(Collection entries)
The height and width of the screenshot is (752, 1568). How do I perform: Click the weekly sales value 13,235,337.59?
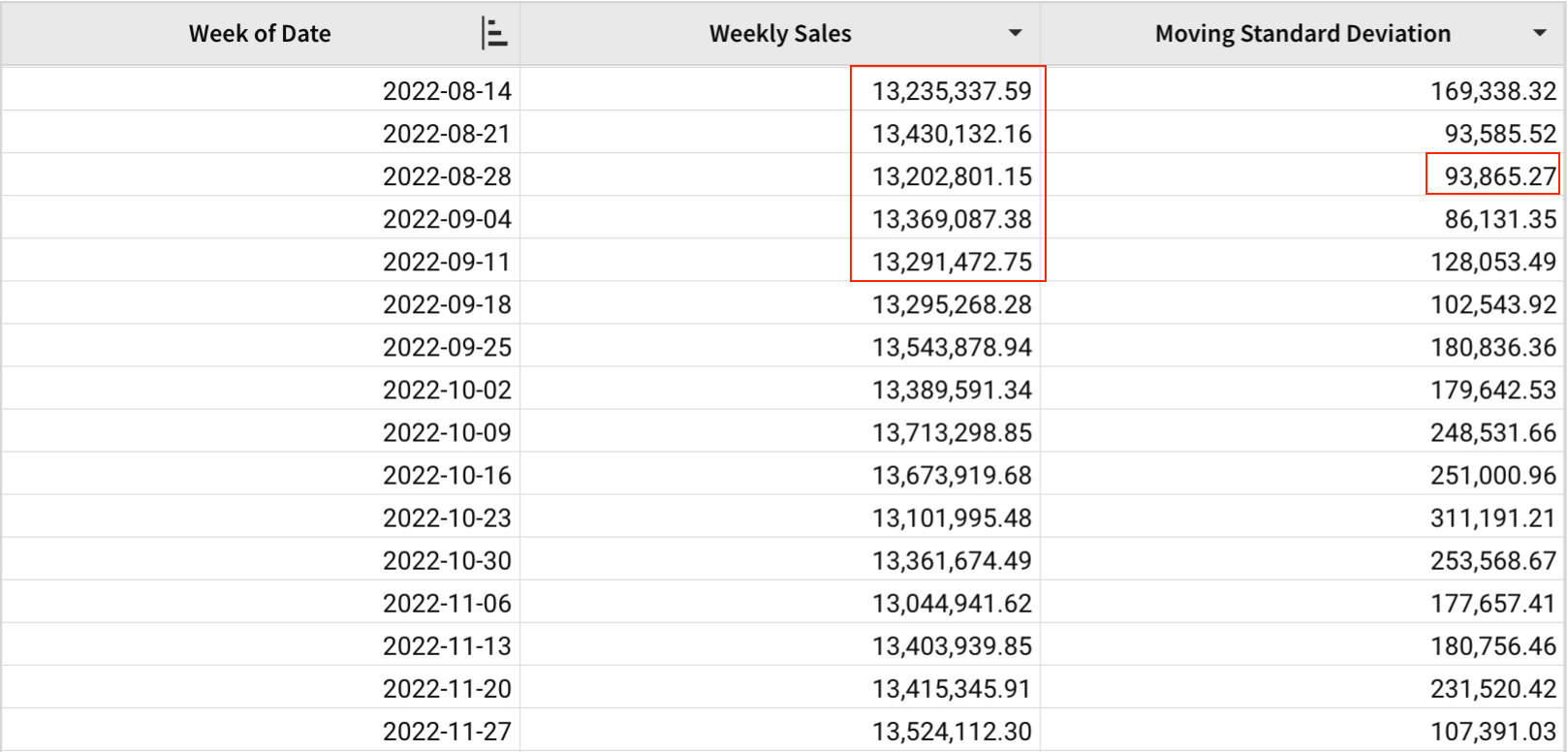(951, 91)
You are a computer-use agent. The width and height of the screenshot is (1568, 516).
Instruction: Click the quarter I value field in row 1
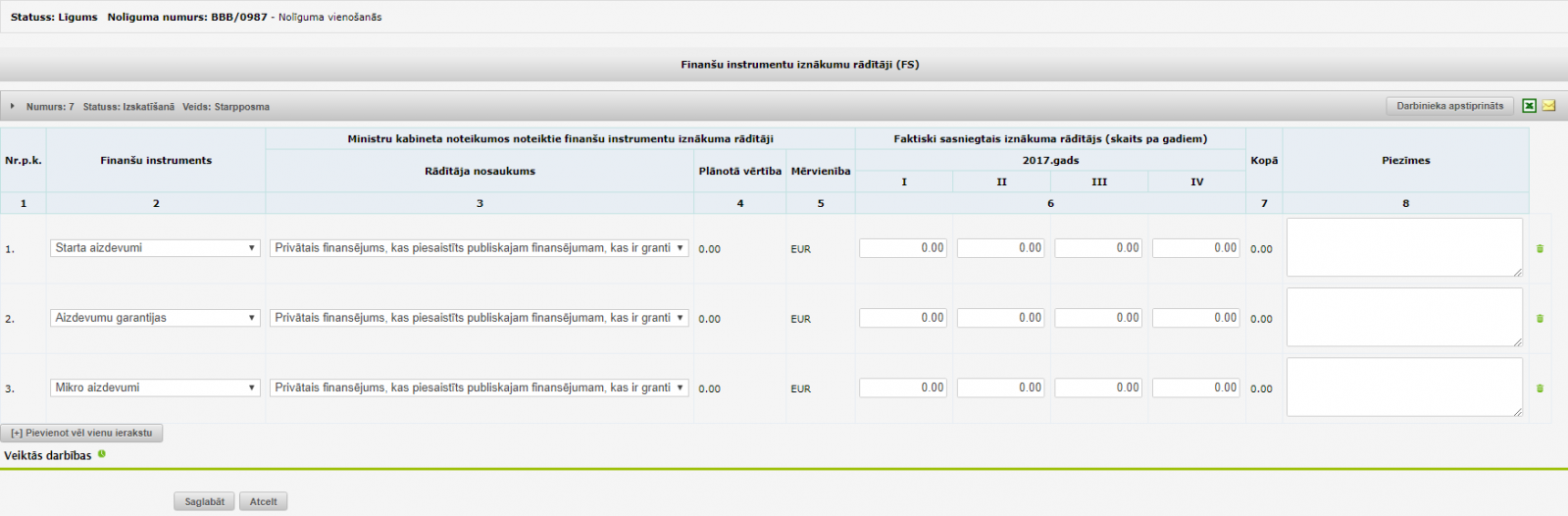[903, 248]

THE TASK: Output the data above exactly, excluding images.

REPLY TO THE TASK:
The height and width of the screenshot is (752, 1568). How do I perform: Click the weekly sales value 13,235,337.59?
(951, 91)
You are a computer-use agent. The width and height of the screenshot is (1568, 516).
Instruction: Click the quarter I value field in row 1
[903, 248]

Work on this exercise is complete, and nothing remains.